Existem várias pesquisas tentando descobrir o que há de errado conosco. Há 50 anos, praticamente todo mundo tinha um equilíbrio energético. Nosso cérebro estava programado para consumir umas 3.000 calorias -é ele que diz quando você já comeu o suficiente. Mas se você é sedentário, precisa de 2.000 calorias, mas ainda está programado para aquelas 3.000 calorias.
Nós já começamos a entender que é assim que a coisa funciona. Mas "reprogramar" o cérebro, já é outra história. Talvez a única coisa que possamos fazer seja tomar um comprimido, algum remédio. E isso é assustador, porque não há nenhum sinal de que estejamos preparados para comer menos ou gastar mais calorias.

Folha - Qual o papel da genética?
Bouchard -
A genética tem um papel importante, mas não explica a atual epidemia. Há pessoas mais vulneráveis que outras.

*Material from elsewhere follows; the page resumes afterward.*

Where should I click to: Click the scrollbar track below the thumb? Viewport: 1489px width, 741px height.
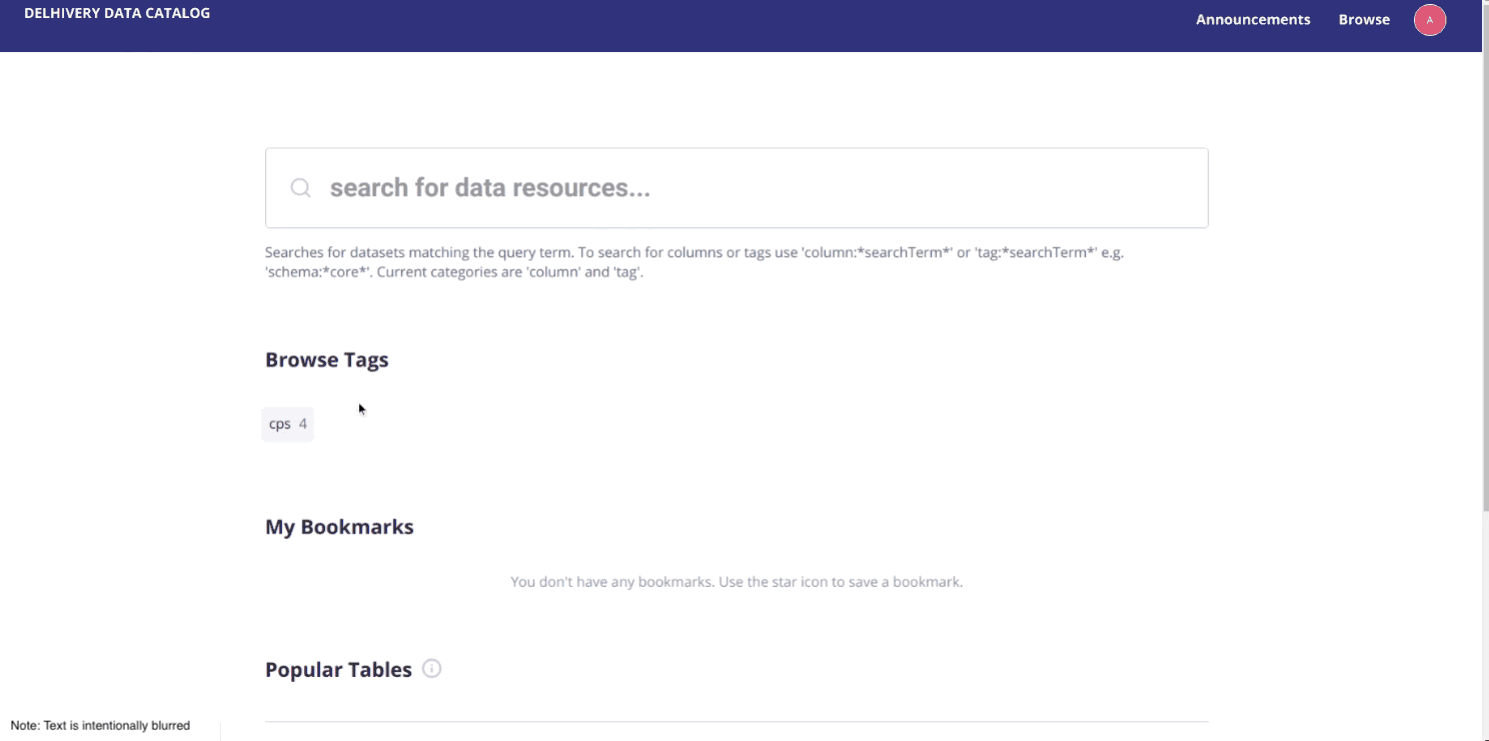1485,630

Aquelas cujo cérebro está programado para operar com menos quantidade de energia estão em risco, assim como as que armazenam calorias em vez de queimá-las estão em risco e aquelas cujas células de gordura aumentam com maior rapidez. Tudo isso é geneticamente determinado.

Folha - As pessoas podem enfrentar a obesidade sozinhas?
Bouchard -
Acho que a única solução seria haver uma reação global. Que todas os mercados internacionais, fábricas de alimentos, ministérios concordassem que é necessário trabalhar em conjunto para pelo menos amenizar este ambiente "obesogênico". Se não houver esse trabalho global, uma medida isolada não tem chances de dar certo. Nós sabemos como perder peso, nós temos tecnologia para isso. Em três meses, você pode perder 10% do seu peso, mas depois de um ano 75% das pessoas ganharam de novo aqueles quilos porque o ambiente ao redor é "obesogênico".
Ou mudamos o ambiente ou tomamos comprimidos. Essas são as duas soluções que eu consigo ver no momento.

Folha - O senhor acha que os governos estão preocupados com esse problema?
Bouchard -
Eles precisam estar, porque senão será a falência do sistema público de saúde. A obesidade está sempre acompanhada de um grande número de casos de diabetes, hipertensão, doenças cardiovasculares, câncer.
Além disso, reduz a expectativa de vida em cerca de sete anos. Quando você junta tudo isso, é uma receita para a catástrofe. A próxima geração provavelmente será a primeira a não ter um aumento na expectativa de vida, viverá menos que a atual.
Nos Estados Unidos, vários departamentos de Estado estão bastante envolvidos nisso. O investimento em pesquisa aumentou muito. Querem fazer alguma coisa agora porque perceberam que as conseqüências serão devastadoras, principalmente na questão financeira. O tratamento da diabetes é muito caro.

Folha - O senhor poderia citar algum exemplo bem-sucedido de combate à obesidade?
Bouchard -
Infelizmente sei de poucos bons exemplos. Existem empresas que estão dando a seus funcionários acesso a academias de ginástica. Outras dão benefícios se eles não estiverem acima do peso. Se são obesos ou fumantes, precisam pagar mais ao seguro. Mas são casos muito isolados.